A fire on a space station was as bad as things got. He couldn’t blame them for being worried. Nobody seemed to take any notice of three black-armored commandos. Maybe the civvies just saw them as more folks in uniform, part of the fire-control team. It was hard to tell.
“Okay, find him,” Niner said. “Fan out.”
Darman kept one eye on the HUD feed from the security cam, trying to work out where he was in relation to the shop fronts that Yelgo was passing. The Jedi—maybe twenty, human, with a distinctive break in his nose and a scattering of freckles—was walking at a brisk pace like everyone else, not looking over his shoulder. He didn’t need to, after all. He could sense his surroundings.
“Isn’t his sense of danger going to kick in?” Rede said, keeping up with Darman.
“Sometimes they can’t pick out one source of danger from another—like on a battlefield.”
“But there’s no real danger here.”
“Yeah, but the civvies don’t know that, and I bet they’re generating enough fear or whatever it is he picks up on to put him off his game.”
Darman could see individuals pausing to try emergency doors and finding them locked. He was coming up to a crossroads in the station, where one passage crossed another like a street. The curved shape of the space station—a ring rotating around a central gravity core, like a giant fiber reel—created a weird horizon. It made Darman feel as if he were constantly running down a hill, and he could see farther than he would have been able to on the flat. In his HUD image, he saw Yelgo pause at one of the departure areas but turn away when he found it shuttered.
He was a hundred meters from him, maybe less.
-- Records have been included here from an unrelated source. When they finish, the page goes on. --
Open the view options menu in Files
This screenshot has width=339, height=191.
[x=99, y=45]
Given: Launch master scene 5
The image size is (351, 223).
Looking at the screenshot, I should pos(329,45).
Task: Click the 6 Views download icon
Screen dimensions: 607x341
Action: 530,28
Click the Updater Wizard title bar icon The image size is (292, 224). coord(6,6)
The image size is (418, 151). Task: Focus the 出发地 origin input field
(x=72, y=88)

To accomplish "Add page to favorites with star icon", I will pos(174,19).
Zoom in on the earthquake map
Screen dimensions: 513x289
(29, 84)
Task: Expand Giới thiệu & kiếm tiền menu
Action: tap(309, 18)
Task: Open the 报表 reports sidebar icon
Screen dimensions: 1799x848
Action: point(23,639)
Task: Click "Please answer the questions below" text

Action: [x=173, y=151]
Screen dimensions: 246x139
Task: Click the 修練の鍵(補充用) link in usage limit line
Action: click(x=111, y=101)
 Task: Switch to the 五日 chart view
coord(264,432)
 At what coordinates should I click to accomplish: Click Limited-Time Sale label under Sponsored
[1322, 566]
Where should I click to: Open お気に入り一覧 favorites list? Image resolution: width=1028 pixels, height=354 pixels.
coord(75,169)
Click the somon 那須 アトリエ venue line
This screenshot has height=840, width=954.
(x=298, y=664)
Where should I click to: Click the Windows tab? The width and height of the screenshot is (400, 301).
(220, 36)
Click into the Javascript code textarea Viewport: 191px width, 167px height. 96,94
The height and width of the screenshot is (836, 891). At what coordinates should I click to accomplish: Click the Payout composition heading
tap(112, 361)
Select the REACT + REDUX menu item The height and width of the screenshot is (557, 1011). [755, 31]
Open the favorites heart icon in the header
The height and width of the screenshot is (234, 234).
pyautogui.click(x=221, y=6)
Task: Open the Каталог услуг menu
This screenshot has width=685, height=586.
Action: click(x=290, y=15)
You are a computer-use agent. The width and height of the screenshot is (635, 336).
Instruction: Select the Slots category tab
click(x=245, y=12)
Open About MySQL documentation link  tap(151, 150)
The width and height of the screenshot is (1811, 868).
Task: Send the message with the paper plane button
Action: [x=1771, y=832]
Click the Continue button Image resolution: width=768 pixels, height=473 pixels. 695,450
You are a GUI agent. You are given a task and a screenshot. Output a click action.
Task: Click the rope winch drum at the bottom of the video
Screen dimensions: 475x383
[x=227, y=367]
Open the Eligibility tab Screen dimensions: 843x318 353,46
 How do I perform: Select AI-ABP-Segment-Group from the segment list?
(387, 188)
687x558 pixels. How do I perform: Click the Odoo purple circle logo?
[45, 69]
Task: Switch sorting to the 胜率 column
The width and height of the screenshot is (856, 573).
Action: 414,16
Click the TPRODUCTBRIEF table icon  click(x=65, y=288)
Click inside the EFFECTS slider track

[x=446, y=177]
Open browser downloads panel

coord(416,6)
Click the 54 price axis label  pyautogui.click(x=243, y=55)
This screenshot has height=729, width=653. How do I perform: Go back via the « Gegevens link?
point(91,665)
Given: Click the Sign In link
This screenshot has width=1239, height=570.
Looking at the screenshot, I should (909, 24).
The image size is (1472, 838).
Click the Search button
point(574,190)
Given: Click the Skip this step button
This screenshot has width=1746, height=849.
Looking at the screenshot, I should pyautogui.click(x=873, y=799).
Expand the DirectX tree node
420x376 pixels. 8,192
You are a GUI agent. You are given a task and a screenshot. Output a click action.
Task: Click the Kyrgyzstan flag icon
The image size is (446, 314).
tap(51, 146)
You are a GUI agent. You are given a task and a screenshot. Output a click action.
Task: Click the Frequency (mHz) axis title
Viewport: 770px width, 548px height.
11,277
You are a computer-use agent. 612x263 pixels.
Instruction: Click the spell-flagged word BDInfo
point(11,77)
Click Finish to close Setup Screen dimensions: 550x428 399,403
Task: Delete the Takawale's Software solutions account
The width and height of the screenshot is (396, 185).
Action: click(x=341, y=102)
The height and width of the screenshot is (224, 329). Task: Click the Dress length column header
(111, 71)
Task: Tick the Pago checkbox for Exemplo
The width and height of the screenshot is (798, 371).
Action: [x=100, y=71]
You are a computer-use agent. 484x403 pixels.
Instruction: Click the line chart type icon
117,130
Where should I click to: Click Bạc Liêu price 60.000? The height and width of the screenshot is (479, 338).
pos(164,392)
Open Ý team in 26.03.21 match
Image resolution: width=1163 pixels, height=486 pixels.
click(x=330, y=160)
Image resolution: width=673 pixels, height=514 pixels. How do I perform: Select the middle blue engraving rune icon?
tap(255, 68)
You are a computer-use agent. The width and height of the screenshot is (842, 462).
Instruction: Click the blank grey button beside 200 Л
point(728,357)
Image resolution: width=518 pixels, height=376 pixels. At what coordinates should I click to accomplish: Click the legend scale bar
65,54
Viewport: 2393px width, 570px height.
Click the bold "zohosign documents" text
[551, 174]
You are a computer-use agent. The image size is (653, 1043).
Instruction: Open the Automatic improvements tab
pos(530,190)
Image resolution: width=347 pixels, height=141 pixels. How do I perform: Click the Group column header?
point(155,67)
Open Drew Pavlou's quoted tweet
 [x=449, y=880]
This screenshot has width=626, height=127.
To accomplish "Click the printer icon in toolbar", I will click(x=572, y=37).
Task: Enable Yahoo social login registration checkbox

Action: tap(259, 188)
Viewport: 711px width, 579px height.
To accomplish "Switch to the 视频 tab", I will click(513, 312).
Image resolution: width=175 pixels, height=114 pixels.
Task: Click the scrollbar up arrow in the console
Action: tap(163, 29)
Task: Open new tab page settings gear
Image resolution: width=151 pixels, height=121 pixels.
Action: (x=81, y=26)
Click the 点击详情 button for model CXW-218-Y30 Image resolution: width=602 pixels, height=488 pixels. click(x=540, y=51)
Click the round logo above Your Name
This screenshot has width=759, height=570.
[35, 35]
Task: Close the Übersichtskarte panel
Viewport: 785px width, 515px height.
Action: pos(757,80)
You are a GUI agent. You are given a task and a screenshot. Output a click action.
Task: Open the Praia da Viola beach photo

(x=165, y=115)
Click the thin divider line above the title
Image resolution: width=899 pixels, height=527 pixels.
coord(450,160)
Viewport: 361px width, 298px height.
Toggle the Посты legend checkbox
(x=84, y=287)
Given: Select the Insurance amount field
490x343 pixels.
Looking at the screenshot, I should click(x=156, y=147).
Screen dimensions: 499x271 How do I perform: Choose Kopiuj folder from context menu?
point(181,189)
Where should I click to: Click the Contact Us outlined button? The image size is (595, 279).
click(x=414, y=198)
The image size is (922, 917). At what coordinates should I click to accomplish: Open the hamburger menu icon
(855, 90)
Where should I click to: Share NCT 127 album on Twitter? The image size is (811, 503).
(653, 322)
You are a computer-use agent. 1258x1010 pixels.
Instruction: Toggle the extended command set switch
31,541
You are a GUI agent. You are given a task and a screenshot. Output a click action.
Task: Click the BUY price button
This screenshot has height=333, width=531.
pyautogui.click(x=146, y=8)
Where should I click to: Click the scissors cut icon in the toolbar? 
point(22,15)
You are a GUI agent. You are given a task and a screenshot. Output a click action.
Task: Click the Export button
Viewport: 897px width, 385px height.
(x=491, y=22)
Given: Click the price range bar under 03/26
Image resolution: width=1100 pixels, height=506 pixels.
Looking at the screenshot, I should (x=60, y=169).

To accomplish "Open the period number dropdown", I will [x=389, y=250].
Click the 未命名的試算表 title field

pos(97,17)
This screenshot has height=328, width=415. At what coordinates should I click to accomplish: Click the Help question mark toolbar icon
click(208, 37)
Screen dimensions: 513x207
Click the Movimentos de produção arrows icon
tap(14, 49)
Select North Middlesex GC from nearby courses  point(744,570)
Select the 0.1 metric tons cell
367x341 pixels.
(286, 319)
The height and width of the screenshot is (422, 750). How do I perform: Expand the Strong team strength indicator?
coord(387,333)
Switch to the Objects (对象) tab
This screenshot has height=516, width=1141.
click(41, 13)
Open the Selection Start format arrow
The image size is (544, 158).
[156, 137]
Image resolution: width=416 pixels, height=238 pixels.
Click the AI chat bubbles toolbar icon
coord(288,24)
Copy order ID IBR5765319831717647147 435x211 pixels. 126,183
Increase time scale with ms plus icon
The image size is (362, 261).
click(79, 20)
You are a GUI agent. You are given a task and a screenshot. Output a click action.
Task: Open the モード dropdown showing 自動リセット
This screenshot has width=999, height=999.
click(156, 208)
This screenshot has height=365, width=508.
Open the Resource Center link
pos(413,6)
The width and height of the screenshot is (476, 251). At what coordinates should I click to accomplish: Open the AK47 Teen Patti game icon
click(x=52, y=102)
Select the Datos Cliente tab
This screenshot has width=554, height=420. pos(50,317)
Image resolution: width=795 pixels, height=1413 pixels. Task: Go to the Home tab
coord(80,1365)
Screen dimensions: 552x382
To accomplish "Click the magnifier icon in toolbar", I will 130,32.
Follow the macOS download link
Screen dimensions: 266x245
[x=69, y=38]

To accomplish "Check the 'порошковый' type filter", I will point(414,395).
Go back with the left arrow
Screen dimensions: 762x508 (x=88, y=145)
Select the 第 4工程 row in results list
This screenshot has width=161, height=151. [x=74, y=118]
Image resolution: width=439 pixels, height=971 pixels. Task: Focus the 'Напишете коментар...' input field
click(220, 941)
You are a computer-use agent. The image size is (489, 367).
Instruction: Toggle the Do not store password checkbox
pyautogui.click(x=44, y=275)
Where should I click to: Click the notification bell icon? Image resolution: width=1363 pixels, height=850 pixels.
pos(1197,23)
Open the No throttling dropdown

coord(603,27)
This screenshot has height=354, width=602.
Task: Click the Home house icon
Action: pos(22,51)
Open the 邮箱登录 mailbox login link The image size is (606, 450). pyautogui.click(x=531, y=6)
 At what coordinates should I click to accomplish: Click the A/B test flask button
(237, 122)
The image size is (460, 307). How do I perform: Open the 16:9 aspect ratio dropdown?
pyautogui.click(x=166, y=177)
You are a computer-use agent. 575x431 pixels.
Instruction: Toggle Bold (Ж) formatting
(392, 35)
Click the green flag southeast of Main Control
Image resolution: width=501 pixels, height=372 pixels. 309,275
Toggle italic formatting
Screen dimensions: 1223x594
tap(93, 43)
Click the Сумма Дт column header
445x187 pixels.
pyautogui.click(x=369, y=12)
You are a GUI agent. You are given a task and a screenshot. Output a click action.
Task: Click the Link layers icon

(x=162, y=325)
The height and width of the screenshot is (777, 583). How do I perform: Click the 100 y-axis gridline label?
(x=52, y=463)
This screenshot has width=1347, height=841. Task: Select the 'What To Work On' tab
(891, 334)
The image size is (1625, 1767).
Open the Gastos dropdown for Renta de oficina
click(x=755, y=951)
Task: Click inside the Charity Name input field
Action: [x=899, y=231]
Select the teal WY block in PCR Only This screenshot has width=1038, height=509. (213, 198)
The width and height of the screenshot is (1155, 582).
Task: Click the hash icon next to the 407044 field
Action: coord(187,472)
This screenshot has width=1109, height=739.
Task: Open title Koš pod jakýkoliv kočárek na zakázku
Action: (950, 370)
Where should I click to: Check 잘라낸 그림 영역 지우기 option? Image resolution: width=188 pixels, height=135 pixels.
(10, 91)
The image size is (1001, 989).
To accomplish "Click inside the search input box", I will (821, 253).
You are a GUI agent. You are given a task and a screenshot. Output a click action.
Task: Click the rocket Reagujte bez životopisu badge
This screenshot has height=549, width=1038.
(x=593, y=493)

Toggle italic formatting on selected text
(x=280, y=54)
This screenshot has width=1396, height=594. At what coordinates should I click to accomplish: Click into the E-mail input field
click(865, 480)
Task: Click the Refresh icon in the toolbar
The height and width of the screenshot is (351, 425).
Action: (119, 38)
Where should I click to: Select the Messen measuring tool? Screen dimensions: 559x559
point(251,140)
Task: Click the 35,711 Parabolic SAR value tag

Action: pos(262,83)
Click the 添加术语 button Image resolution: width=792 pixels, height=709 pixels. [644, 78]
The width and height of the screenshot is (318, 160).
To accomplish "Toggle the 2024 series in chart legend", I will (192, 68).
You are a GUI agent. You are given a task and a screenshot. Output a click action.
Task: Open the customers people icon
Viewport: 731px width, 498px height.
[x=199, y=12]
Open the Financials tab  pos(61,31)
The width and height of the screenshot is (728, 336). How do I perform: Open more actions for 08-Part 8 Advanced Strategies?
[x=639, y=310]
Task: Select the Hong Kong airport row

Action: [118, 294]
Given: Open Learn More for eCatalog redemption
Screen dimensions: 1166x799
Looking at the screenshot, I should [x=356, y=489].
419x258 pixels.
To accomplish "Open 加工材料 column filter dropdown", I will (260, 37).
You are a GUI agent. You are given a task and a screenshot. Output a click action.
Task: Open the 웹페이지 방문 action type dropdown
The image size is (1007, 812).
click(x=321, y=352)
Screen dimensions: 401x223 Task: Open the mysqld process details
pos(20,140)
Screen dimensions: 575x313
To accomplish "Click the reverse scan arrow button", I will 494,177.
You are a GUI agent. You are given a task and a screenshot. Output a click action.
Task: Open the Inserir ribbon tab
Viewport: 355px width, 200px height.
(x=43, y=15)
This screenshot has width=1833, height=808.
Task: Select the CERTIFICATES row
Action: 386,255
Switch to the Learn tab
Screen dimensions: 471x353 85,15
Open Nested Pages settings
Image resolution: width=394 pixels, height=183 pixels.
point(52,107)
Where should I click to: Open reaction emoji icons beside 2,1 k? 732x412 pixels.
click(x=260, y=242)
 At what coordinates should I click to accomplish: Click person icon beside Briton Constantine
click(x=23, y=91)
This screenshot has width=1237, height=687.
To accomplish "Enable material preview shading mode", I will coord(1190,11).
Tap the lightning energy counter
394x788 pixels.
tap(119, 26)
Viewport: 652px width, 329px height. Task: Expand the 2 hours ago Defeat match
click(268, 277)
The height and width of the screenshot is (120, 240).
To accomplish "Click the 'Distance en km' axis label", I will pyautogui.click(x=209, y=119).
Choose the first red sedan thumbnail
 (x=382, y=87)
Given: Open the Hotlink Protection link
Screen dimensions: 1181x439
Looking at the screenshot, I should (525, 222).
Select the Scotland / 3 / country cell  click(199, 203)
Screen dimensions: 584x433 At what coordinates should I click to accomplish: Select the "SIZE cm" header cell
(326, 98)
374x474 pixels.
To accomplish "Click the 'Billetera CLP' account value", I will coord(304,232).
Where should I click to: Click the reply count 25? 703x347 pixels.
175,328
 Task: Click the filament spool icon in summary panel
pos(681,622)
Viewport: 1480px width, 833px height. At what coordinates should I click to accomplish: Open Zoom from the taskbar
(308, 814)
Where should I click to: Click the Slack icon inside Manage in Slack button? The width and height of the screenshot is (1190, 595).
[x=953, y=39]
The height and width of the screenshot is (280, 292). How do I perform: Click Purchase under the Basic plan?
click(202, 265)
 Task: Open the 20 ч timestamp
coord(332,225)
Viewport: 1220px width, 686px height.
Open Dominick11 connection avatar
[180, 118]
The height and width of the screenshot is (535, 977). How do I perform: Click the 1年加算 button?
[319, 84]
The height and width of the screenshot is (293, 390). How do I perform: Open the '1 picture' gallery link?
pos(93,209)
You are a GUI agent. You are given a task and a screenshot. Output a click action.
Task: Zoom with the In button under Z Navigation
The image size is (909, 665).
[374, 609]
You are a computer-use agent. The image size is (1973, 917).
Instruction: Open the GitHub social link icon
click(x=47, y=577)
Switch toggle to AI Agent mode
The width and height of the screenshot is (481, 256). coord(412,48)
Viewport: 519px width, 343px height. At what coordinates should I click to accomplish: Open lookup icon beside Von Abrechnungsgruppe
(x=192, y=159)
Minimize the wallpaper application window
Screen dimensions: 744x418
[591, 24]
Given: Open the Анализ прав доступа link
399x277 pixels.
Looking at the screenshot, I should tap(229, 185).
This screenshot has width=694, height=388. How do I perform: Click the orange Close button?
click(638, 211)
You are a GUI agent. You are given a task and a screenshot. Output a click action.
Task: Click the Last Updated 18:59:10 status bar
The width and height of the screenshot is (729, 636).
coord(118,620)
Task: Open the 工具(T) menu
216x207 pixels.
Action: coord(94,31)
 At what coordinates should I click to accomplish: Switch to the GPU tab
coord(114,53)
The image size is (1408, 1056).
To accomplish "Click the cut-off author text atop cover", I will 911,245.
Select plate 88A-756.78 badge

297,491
Niner picked it up before Darman could.
“Tapcaf,” he said. “Turn right at the intersection, follow the overhead sign for Departures Green Six, and look for the Cheery Traveler franchise. That’s where he is.”
The crowd was walking briskly toward the A-5 bulkhead, which would seal behind them while the fire was contained—or so they thought. It wasn’t going to open. Shops were pulling down their shutters, staff filing out with irritated expressions that said they did this way too often and would have to work late to make up for lost time. Darman slowed to a fast walk so that he didn’t catch Yelgo’s eye.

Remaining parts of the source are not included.